When my husband and I were making wedding plans six years ago, we were blown away by how much everything cost. We live in New York City, where wedding venues charge anywhere from $5,000 to $500,000. Even having a wedding in a park -- which we ultimately vetoed because of all the work -- proved to be a pain in the butt after we considered the cost of food, invitations, tables, chairs, and everything else. So when it came time to thinking about our wedding rings, we didn't. My husband had gifted me with an unbelievably gorgeous diamond engagement ring, and I approached the wedding band like some do their bridal undergarments. It was the last thing on my mind. I had a very whatever attitude about the whole thing.
Big, huge mistake. The ring my husband placed on my finger, while saying the vows that meant a bazillion times more to me, now causes my finger to flare up and rash whenever I wear it. And this fact upsets me more than I ever imagined it would.

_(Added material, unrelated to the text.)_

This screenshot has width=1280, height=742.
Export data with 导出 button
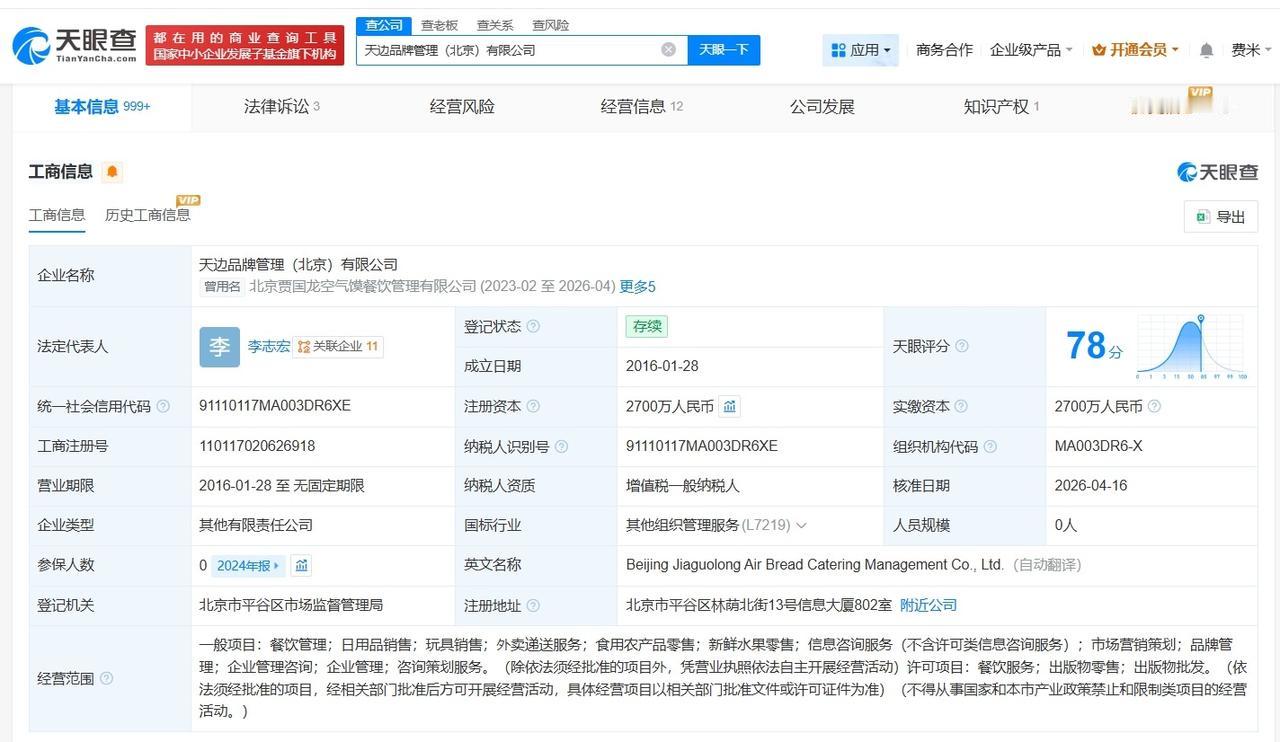click(1220, 217)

As the holidays approach, I'd be lying if I didn't admit I've thought about telling my husband that I'd like to replace my contaminated wedding band with something else. Not something super expensive -- just something that won't cause my finger to fall off after prolonged exposure to it. I'm not asking him to buy it for me -- I'm happy to take whatever extra money I've made independent of him. But the thing is, when you're married, it doesn't feel right to spend that kind of money on yourself unless you both approve of it. And certainly not on something as sacred as your wedding band.
There's this voice in my head that sounds like this: What kind of woman buys a new wedding ring years after the wedding? Vows weren't whispered over the new ring. It didn't exist practically as part of my anatomy for six years. It will hold absolutely no significance. The only women who do things like this are ... yikes, Kardashian women. Not the actual Kardashians, mind you, who would have had the sense to shell out a little more money on the ring and a little less on the flowers and the DJ while planning their wedding.
But I don't want to live the rest of my married days, which I hope means the rest of my life, wearing my engagement ring on my finger and my wedding band on a chain around my neck. It feels odd, like I'm sending a message that I haven't made that marital commitment yet.
I know, it's just a materialistic symbol. It's a shallow thought.
But when I recently read that the average cost of an engagement ring is $5,431 in America, I couldn't help but want to shout out loud to any woman currently planning her wedding that she should also consider spending a good amount on a sturdy wedding band that will last a lifetime.
Replace your fancy paper invitations with plain white ones. Get daisies and carnations instead of peonies. Whatever it takes -- your ring will prove far more important to you in 10 years than your flower arrangement did the day after your wedding.
Did you spend a lot of money on your wedding band?